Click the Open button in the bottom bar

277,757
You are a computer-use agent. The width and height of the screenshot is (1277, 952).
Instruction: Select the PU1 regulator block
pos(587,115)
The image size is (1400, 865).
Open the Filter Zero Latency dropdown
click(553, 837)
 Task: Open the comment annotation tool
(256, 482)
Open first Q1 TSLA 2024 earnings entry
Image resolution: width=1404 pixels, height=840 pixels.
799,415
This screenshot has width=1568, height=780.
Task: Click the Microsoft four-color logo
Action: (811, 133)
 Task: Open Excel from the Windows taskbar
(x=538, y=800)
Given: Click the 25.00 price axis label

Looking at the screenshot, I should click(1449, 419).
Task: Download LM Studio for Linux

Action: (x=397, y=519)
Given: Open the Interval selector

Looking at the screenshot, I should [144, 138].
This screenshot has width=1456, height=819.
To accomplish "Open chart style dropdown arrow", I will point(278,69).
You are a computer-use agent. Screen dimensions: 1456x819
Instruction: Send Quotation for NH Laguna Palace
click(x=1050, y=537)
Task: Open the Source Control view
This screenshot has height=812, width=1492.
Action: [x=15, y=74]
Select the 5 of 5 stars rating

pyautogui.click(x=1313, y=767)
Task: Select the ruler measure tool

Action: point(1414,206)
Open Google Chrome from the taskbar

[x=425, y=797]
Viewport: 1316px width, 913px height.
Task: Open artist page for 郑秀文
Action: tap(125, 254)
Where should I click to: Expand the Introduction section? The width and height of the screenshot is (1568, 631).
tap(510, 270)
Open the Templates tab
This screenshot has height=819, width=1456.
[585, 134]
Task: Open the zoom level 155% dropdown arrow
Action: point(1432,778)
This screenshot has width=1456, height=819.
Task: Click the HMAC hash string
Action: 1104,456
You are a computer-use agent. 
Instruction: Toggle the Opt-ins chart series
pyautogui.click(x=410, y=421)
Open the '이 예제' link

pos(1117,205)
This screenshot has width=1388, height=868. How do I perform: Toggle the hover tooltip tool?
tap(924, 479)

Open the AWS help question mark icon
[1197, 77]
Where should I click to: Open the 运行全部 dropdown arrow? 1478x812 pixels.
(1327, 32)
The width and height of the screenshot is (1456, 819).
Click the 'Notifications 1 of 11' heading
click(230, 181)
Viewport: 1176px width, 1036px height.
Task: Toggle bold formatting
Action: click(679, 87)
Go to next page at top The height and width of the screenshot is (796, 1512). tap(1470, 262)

•••••

* Task instructions
Print each line, starting with the one that contains "This screenshot has height=819, width=1456." and ending with the last line of the data, exactly as it stands and with no other lines.

* Task response
This screenshot has height=819, width=1456.
[585, 134]
Task: Open the zoom level 155% dropdown arrow
Action: point(1432,778)
This screenshot has width=1456, height=819.
Task: Click the HMAC hash string
Action: 1104,456
You are a computer-use agent. 
Instruction: Toggle the Opt-ins chart series
pyautogui.click(x=410, y=421)
Open the '이 예제' link

pos(1117,205)
This screenshot has width=1388, height=868. How do I perform: Toggle the hover tooltip tool?
tap(924, 479)

Open the AWS help question mark icon
[1197, 77]
Where should I click to: Open the 运行全部 dropdown arrow? 1478x812 pixels.
(1327, 32)
The width and height of the screenshot is (1456, 819).
Click the 'Notifications 1 of 11' heading
click(230, 181)
Viewport: 1176px width, 1036px height.
Task: Toggle bold formatting
Action: click(679, 87)
Go to next page at top The height and width of the screenshot is (796, 1512). tap(1470, 262)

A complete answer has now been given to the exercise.